Daring! 500 Years Anabaptist Movement 1525 –2025

themeYear-21

Equality—Responsibility—Autonomy

“All who believed were together and had all things in common.” (Acts 2:44).
“Now you are the body of Christ and individually members of it.” (1 Corinthians 12:27).

In a “congregation of equals,” all Christians enjoy the right to speak and to develop corporately the formation of congregational life. 

Out of the practice of faith-baptism arose within the Anabaptist movement a new image of church: Church is the fellowship of those who have voluntarily banded together, based on their faith-baptism. Recalling the original form of the church in the Acts of the Apostles, women and men fostered binding relationships and sustained one another. Individual groups such as the Hutterites even ventured into a common life together, which included community of goods.

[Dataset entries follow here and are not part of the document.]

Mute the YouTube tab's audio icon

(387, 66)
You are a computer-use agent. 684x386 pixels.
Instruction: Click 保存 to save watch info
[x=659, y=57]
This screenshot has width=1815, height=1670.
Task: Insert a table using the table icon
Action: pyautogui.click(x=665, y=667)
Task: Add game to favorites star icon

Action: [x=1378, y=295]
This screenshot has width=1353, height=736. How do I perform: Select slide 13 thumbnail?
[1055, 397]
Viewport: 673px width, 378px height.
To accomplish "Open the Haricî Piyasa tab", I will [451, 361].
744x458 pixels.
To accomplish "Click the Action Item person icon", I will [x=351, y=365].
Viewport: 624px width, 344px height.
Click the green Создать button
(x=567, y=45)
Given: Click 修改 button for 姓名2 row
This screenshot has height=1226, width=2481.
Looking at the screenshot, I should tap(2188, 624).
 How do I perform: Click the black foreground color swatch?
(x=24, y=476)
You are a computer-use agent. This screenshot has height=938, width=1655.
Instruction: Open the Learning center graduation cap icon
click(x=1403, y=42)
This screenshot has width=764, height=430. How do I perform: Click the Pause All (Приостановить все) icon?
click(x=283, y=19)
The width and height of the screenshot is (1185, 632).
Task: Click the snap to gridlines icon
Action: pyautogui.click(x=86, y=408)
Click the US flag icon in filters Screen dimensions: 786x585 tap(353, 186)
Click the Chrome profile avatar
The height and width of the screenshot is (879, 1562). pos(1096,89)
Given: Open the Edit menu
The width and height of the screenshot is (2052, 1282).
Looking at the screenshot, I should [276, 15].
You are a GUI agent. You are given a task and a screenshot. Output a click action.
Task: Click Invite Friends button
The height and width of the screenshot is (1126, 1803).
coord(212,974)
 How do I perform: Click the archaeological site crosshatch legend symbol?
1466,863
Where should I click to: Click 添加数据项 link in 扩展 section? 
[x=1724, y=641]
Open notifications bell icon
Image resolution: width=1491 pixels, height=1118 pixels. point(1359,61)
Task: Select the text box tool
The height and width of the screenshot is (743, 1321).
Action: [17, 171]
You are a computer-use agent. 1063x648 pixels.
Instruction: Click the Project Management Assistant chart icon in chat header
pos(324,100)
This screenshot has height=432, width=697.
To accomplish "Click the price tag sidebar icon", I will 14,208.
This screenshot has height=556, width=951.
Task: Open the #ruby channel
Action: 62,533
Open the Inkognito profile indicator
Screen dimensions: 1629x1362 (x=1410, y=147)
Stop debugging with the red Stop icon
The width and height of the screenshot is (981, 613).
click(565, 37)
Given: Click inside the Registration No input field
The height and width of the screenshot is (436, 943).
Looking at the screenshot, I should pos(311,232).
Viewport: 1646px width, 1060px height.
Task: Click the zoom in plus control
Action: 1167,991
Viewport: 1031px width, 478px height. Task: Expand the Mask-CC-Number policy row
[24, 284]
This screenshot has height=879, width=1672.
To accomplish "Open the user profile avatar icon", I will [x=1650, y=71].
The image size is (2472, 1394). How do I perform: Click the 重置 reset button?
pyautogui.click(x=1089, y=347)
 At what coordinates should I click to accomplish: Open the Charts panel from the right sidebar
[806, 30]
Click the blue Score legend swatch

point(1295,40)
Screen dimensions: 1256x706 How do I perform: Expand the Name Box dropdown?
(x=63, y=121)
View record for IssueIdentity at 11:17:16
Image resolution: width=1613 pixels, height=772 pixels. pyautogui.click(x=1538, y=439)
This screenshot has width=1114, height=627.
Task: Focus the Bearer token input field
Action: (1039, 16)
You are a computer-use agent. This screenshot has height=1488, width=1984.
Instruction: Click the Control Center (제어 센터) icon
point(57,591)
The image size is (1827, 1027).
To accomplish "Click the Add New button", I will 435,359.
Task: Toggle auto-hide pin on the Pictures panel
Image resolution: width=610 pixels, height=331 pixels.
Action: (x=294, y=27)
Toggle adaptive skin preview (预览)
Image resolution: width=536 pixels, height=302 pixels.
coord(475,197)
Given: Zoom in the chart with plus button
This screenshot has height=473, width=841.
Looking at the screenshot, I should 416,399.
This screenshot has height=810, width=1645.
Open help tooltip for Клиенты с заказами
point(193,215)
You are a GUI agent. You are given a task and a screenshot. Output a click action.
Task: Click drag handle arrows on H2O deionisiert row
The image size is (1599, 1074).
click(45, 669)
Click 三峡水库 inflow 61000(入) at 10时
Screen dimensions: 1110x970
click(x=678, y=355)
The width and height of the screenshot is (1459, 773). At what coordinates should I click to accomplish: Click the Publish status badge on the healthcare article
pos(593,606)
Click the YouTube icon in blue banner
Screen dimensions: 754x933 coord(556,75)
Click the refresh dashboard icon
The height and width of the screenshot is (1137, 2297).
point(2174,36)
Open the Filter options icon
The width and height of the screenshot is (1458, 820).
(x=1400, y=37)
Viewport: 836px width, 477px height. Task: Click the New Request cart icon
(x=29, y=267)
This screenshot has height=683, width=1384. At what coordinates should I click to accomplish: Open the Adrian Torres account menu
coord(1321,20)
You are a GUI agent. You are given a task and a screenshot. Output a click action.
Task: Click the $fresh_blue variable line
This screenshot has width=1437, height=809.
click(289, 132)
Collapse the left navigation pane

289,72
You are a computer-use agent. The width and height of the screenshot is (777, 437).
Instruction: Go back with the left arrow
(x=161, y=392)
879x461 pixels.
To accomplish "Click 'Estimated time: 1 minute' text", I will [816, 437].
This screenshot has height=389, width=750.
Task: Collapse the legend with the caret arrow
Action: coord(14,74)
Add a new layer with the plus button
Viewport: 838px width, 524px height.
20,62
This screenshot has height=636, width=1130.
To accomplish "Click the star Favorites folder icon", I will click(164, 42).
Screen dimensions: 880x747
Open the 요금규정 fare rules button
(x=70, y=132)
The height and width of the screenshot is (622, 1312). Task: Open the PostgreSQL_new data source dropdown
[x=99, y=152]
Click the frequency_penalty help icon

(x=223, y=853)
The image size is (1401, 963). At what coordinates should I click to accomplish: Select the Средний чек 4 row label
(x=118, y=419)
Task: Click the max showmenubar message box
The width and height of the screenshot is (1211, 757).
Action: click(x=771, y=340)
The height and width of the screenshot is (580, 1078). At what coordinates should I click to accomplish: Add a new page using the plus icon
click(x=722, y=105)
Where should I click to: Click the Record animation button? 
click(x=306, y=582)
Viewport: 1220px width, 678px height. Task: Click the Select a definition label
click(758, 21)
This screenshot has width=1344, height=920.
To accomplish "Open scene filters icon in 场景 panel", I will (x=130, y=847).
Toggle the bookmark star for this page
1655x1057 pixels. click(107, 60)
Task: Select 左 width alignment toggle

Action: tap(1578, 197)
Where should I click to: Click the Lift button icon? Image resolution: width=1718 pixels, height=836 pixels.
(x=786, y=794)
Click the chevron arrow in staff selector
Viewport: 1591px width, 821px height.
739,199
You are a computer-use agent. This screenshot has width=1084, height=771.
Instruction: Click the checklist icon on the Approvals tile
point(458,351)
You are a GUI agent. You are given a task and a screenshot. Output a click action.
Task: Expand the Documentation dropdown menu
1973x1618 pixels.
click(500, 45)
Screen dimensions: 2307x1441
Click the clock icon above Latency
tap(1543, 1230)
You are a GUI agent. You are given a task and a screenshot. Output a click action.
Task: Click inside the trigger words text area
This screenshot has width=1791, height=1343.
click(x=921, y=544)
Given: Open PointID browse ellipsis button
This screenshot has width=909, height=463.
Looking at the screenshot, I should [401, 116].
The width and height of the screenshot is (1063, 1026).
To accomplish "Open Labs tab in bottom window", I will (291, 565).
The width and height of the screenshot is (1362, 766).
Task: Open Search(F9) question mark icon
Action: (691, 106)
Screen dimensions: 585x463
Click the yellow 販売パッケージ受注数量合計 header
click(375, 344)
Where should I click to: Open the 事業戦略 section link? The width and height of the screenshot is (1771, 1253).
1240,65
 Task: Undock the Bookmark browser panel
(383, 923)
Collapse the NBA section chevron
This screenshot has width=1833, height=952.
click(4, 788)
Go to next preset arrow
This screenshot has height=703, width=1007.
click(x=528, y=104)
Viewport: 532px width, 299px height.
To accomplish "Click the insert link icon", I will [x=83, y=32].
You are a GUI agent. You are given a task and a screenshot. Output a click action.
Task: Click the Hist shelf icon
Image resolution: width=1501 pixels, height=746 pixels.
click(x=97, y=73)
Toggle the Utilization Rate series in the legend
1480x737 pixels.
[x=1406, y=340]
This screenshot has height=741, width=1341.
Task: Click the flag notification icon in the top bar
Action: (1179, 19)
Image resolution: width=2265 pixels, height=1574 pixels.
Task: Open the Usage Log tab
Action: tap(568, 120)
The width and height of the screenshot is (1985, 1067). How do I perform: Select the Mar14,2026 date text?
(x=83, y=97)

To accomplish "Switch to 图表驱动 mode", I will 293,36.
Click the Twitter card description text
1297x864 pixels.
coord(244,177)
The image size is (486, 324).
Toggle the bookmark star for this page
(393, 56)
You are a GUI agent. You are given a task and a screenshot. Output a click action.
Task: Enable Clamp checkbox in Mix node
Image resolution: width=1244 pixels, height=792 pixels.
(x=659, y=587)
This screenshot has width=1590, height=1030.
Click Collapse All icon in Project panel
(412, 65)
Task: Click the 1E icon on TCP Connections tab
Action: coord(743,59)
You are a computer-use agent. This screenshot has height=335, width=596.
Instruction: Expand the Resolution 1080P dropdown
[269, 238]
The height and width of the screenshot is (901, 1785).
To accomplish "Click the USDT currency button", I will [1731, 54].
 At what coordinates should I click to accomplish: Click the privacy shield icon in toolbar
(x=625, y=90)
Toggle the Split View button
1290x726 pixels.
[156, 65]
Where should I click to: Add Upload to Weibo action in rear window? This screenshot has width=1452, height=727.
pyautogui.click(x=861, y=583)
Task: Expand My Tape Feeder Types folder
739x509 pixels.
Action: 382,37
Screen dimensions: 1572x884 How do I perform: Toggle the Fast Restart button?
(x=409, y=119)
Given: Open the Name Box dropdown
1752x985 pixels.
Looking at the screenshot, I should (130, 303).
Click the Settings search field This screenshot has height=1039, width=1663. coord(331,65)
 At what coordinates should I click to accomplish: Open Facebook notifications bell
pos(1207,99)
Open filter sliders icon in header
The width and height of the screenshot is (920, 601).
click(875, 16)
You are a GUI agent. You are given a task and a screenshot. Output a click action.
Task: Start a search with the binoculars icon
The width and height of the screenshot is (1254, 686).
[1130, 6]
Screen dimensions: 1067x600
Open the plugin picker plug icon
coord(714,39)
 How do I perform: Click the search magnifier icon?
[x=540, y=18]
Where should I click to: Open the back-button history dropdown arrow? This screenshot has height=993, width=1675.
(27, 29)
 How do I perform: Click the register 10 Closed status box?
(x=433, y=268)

As “grassroots-churches,” they understood themselves to be autonomous local congregations, each responsible to regulate its own matters. Throughout the course of their history, this earlier practice, however, did not prevent Anabaptist congregations from creating hierarchies within their own fellowships which challenged equality for all. Moreover, an exclusive understanding of church could sometimes develop, bringing with it a restrictive separating from other church fellowships. Also, a rigid ban placed upon dissident believers by their own congregation resulted in painful separations and exclusions.

Challenges for today

In the Theme-Year “Daring to Live Together,” the concern is whether, and how far, the church-models of the Anabaptists can give answers to the challenges of a pluralistic society. How can solidarity and personal responsibility in the new forms of with- and for-one-another be practiced? Which impulses of binding fellowship manifest themselves today as sustainable? How do we deal, today, with the increasing variety of religious expressions, denominational confessions and various forms of spirituality – and what does this mean for the with-one-another in ecumenical Christianity?